Yo, sin perder los nervios (y eso que últimamente suelo perderlos), le contesté que mucha gente, muchísima, sabe escribir, pero que muy pocos tienen una historia y aun son menos los que, teniéndola, saben contarla. Que eso era lo que íbamos a trabajar juntos, su historia, mostrarle un nuevo enfoque, abrir nuevas puertas y ventanas, y reorganizar el espacio para que su trama se reforzara tras cada página.


Ella, seria, iba haciendo que no con la cabeza y la mirada gacha (la conexión era por Skype), rostro imperturbable como el que regatea en un mercado persa. Entonces fue cuando le dije y espero que no se me enfade si me lee (seguro que me está leyendo), que escribía muy bien, que pocos recursos sintacticonosequé necesitaba aprender ni conmigo ni en ningún lado, pero que solo escribiendo bien nunca iba a publicar sin rascarse el bolsillo y recurrir a la autopublicación..


Me miró aturdida, asombrada, molesta, y entonces me hizo la pregunta, eso que ella se guardaba como un as en la manga para derrotarme, que cuales eran mis estudios, mis títulos, mi carrera.
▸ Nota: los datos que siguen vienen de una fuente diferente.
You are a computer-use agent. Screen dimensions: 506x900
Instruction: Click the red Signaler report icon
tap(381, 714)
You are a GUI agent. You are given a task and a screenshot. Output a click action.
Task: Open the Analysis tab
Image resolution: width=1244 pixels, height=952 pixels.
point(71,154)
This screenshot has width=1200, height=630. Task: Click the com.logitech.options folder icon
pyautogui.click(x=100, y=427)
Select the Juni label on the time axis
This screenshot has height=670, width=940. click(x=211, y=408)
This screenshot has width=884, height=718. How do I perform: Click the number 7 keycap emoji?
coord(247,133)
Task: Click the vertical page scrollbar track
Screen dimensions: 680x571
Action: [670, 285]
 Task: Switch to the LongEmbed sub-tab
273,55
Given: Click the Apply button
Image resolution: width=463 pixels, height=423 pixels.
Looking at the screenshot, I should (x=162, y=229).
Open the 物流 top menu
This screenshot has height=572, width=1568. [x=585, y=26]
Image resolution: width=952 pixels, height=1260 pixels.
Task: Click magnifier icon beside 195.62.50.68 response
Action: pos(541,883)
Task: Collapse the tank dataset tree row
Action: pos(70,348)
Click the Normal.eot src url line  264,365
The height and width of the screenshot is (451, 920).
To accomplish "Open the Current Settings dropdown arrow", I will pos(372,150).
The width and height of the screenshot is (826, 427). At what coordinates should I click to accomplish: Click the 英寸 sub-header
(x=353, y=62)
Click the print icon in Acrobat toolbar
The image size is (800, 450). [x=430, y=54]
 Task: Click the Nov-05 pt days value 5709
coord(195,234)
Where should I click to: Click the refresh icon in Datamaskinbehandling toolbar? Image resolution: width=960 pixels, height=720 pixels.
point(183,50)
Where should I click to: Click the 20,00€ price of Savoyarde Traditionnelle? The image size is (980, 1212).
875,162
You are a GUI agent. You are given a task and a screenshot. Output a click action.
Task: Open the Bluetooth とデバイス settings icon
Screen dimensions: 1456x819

Lo dijo mirándome cómo mira uno de los contrincantes en un duelo al otro cuando éste ya ha bajado su guardia, con soberbia, orgulloso, vencedor, (sí, así me miraste), y su brillo de ojos aumentó hasta casi deslumbrarme cuando le confesé eso que, ella que seguramente me había investigado por Google, ya sabía, que nada, que no tenía ningún estudio, ni título, ni carrera, y fue entonces cuando me remató que cómo pretendía enseñarle a escribir yo a ella con carrera y doctorado y que, si tenía decencia que le devolviera el dinero y dejara de embaucarla. Textual.

No reaccioné, no por herido, ya que dejar los estudios a los dieciséis años no es nada que me hiera, sino por inesperado. Desconocía que me habían retado a duelo, yo solo pretendía acompañarla en el maravilloso mundo de escribir una novela, de inventar, tramar y contar una historia, eso con lo que me gano la vida desde hace más de diez años y treinta títulos publicados. Simplemente le dije que de acuerdo, que no se preocupara que sin falta le retornaría hasta el último céntimo y ya no hubo tiempo para replicarle nada, (tampoco había nada que replicarle), simplemente me hubiera encantado darle un consejo, que no es mío, sino de Rainer Maria Rilke, que solo se puede escribir desde la necesidad de hacerlo, si sientes la necesidad de contar algo y que ese algo, irremediablemente, debe de nacer de tu interior, crearlo, que de poco o de nada servirán todos los recursos sintacticonosequé del mundo sin una historia que desees y necesites contar.